[TASK TO CARRY OUT]: Starting at the top of the records below, write out each line exactly as it stands, stopping after the line with "Task: Expand the"; exclude the pictures.

[RECORD EXCERPTS]:
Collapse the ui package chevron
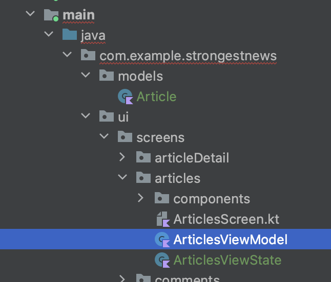This screenshot has height=282, width=331. click(x=86, y=115)
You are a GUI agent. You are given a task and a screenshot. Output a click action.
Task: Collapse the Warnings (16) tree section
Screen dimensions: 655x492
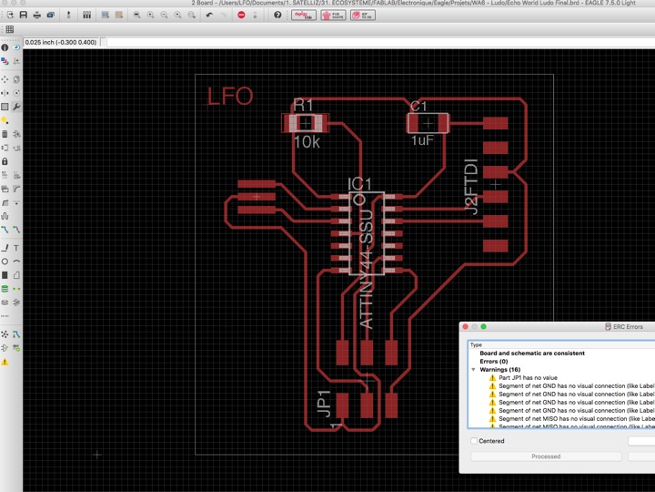473,370
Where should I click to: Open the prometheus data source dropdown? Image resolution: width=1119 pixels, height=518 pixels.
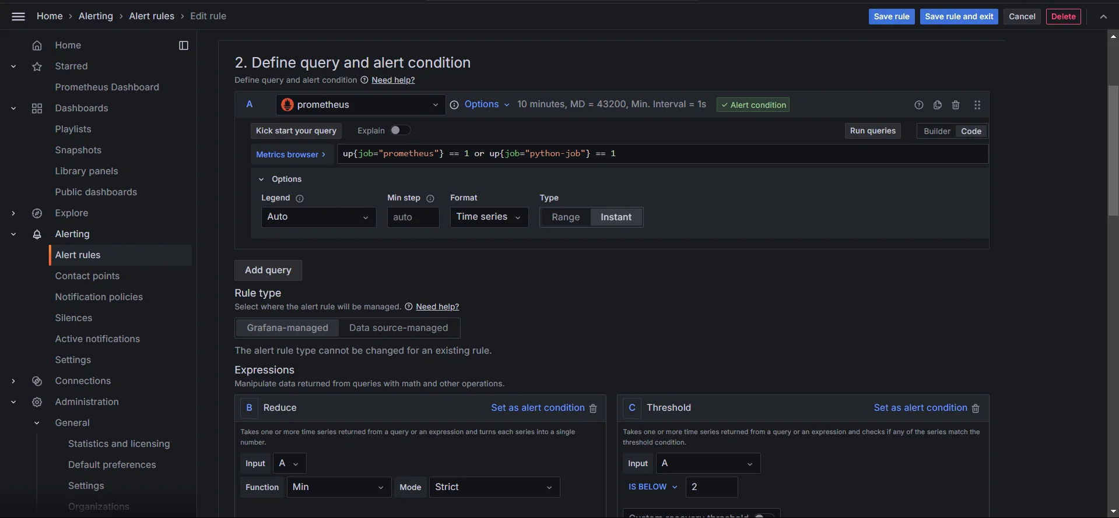click(x=360, y=105)
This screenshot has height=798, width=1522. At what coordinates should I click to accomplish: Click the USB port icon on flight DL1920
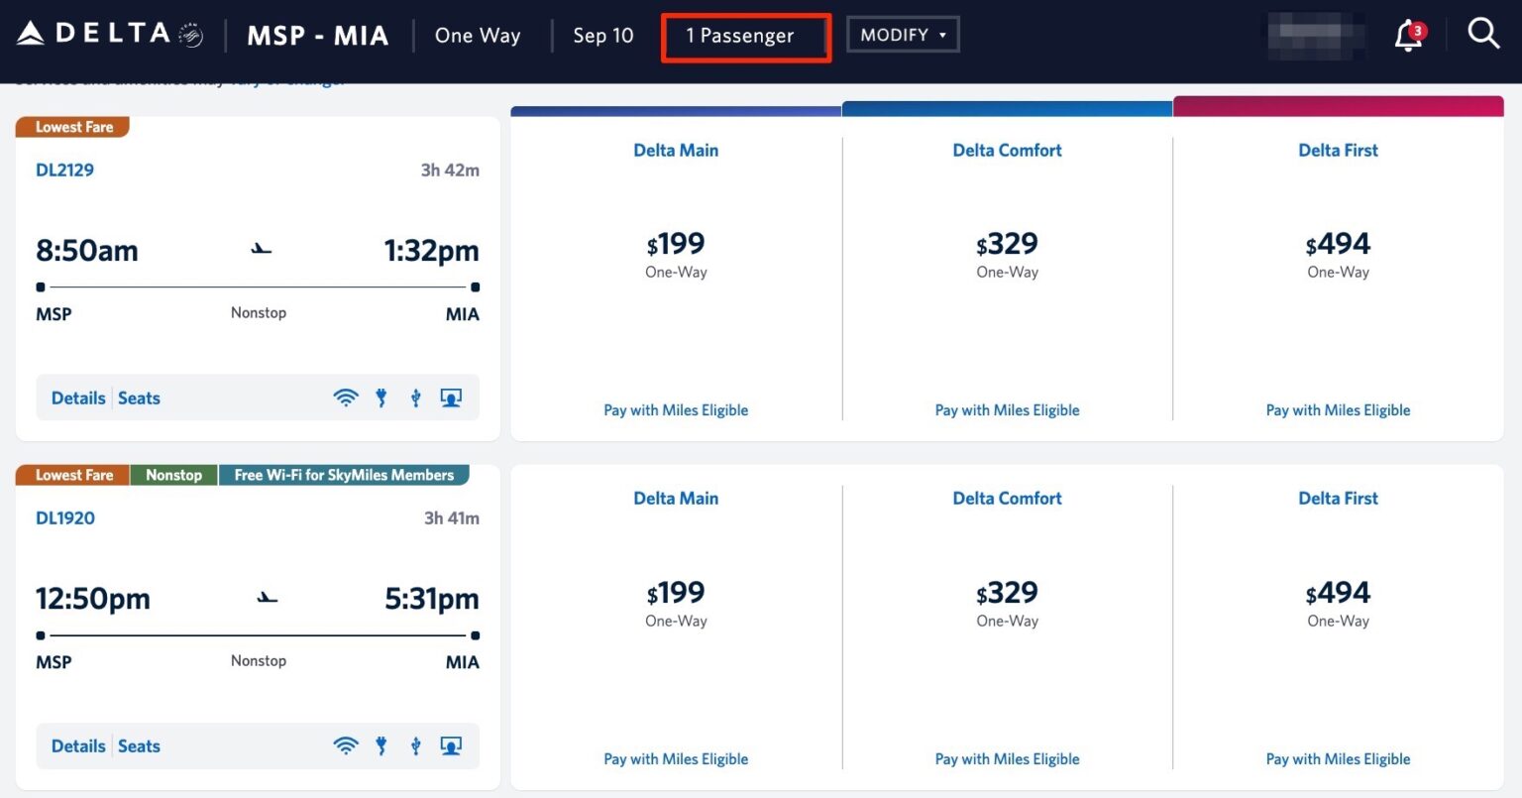415,745
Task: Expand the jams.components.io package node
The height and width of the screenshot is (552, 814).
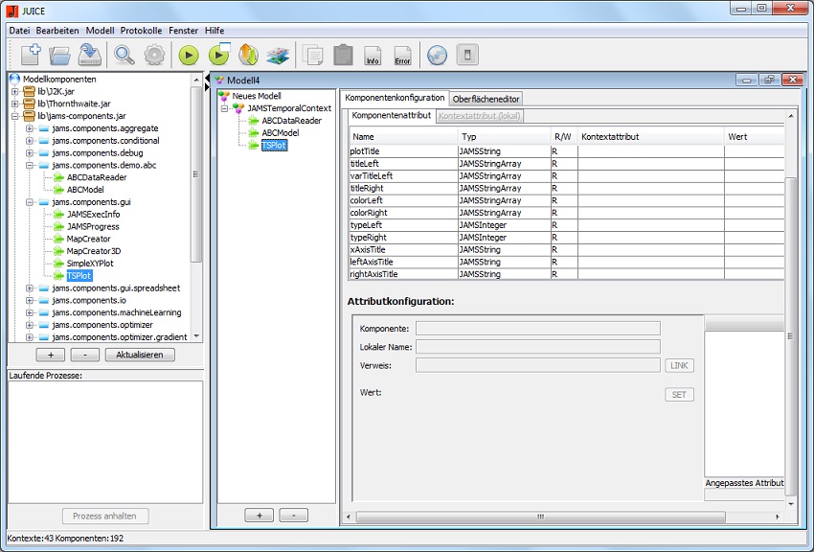Action: coord(31,300)
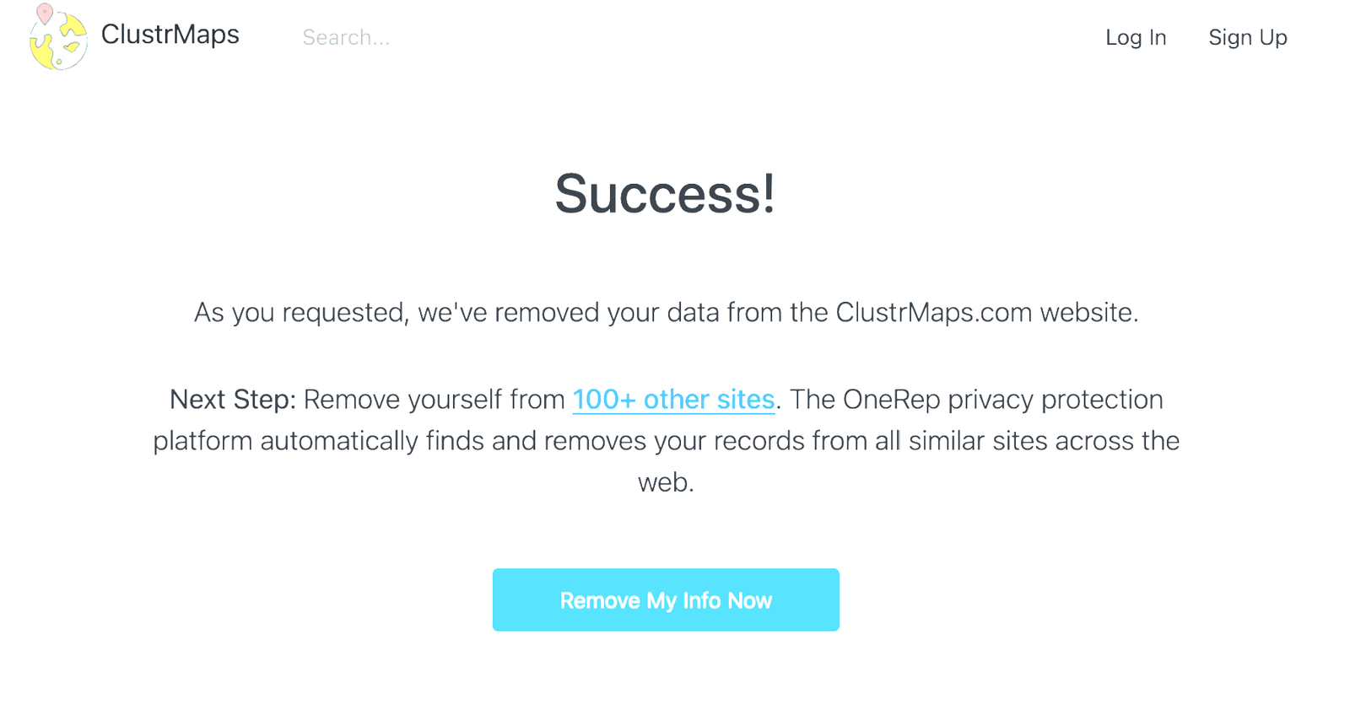The width and height of the screenshot is (1350, 726).
Task: Click the final word "web." in paragraph
Action: tap(665, 482)
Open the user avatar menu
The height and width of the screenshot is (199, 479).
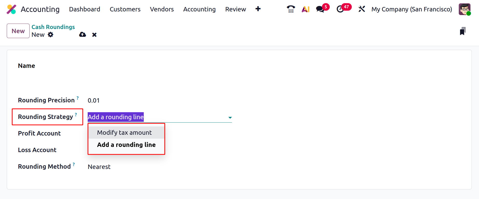pos(464,9)
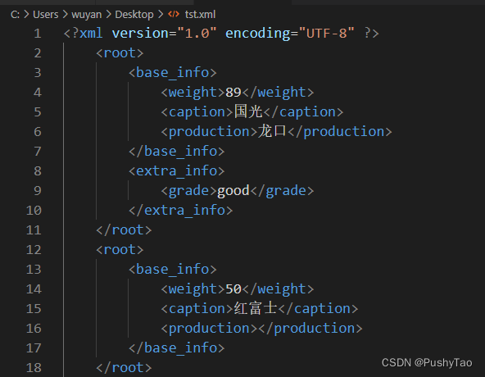The height and width of the screenshot is (377, 485).
Task: Expand chevron between Users and wuyan
Action: click(65, 14)
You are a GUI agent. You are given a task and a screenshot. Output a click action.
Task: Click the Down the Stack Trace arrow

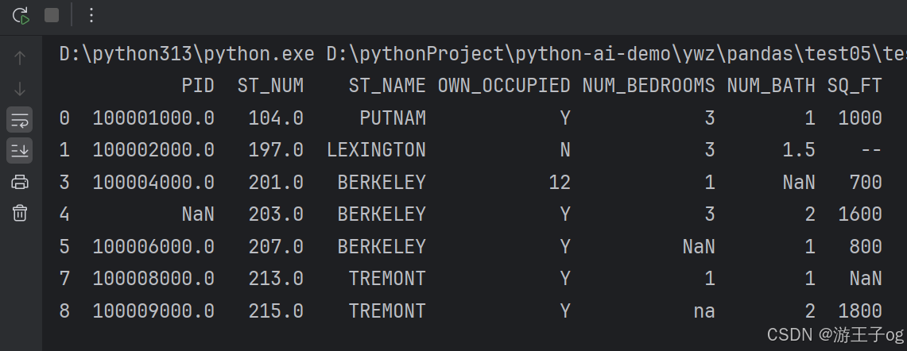coord(20,89)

[OUTPUT]:
Collapse the ui package chevron
This screenshot has height=282, width=331. click(x=86, y=115)
You are a GUI agent. You are given a task and a screenshot. Output a click action.
Task: Collapse the Warnings (16) tree section
Screen dimensions: 655x492
473,370
Where should I click to: Open the prometheus data source dropdown? Image resolution: width=1119 pixels, height=518 pixels.
click(x=360, y=105)
This screenshot has height=798, width=1522. At what coordinates should I click to accomplish: Click the USB port icon on flight DL1920
415,745
Task: Expand the jams.components.io package node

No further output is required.